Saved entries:
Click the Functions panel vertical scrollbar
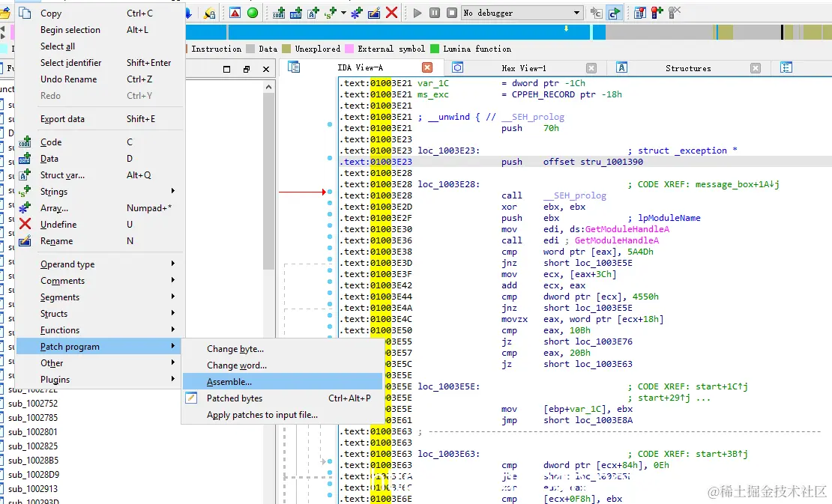Image resolution: width=832 pixels, height=504 pixels. click(x=269, y=180)
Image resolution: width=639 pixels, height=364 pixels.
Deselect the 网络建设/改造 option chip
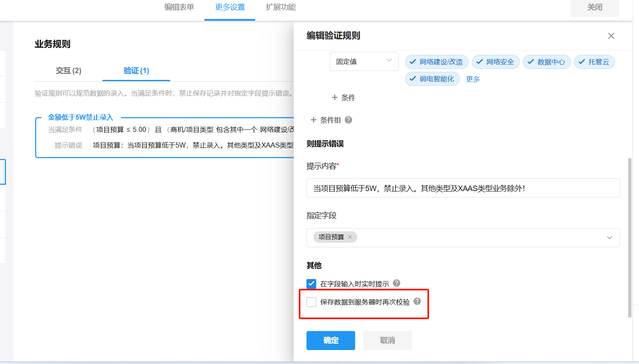[437, 62]
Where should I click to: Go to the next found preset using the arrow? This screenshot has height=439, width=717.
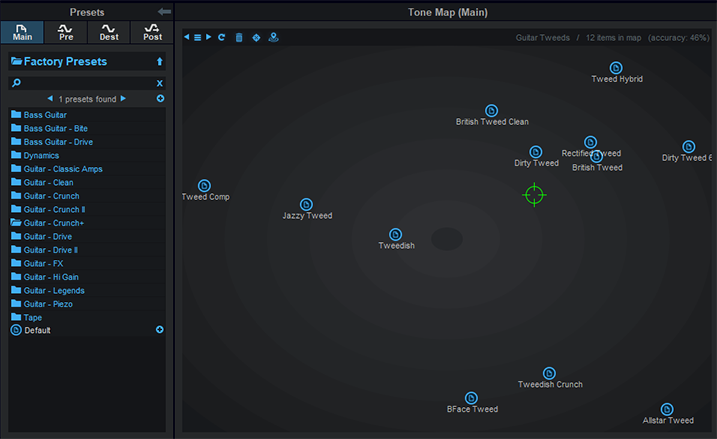coord(123,98)
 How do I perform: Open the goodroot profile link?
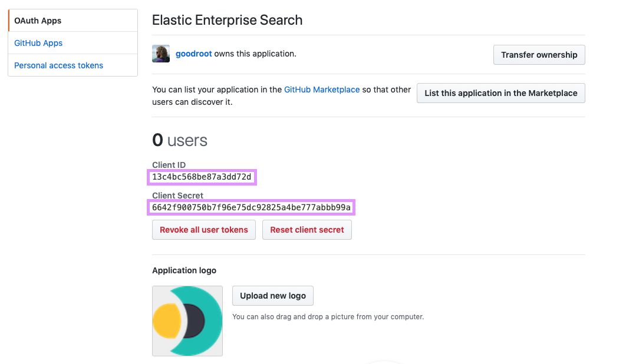tap(193, 54)
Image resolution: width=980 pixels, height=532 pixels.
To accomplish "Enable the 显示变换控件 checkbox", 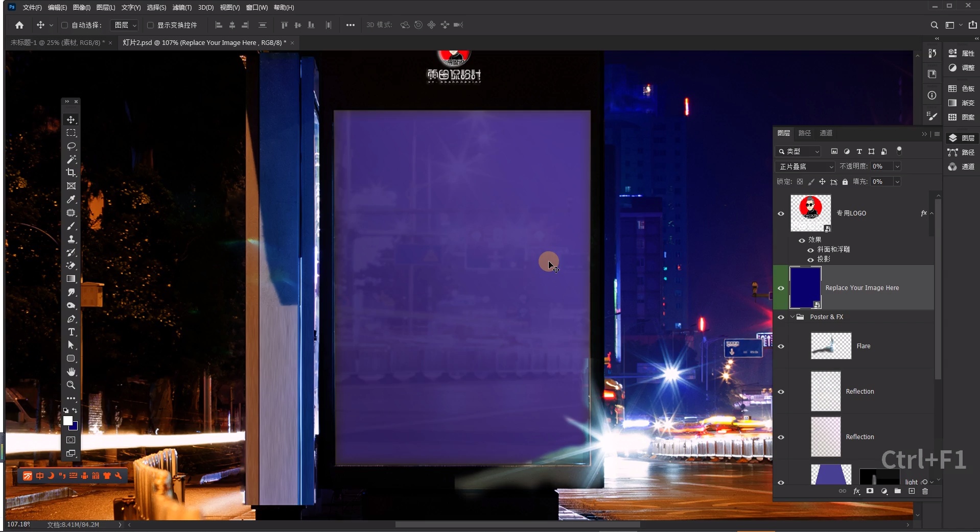I will 151,25.
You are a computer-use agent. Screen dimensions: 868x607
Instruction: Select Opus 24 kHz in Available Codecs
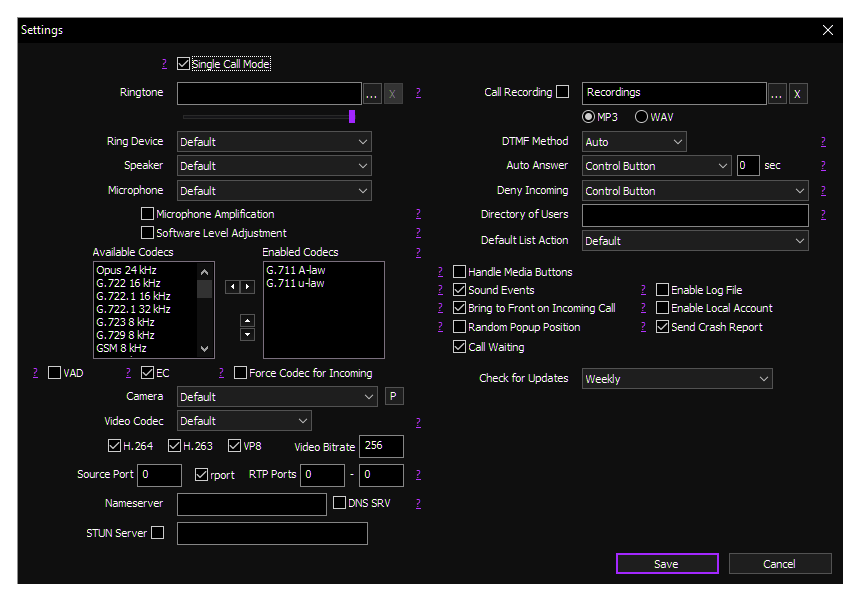tap(126, 270)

■ Directions for this task
Omit all pictures, and repeat exactly the lines from the line containing "You are a computer-use" through the end of the data.

■ Task response
You are a computer-use agent. Screen dimensions: 868x607
Instruction: Select Opus 24 kHz in Available Codecs
tap(126, 270)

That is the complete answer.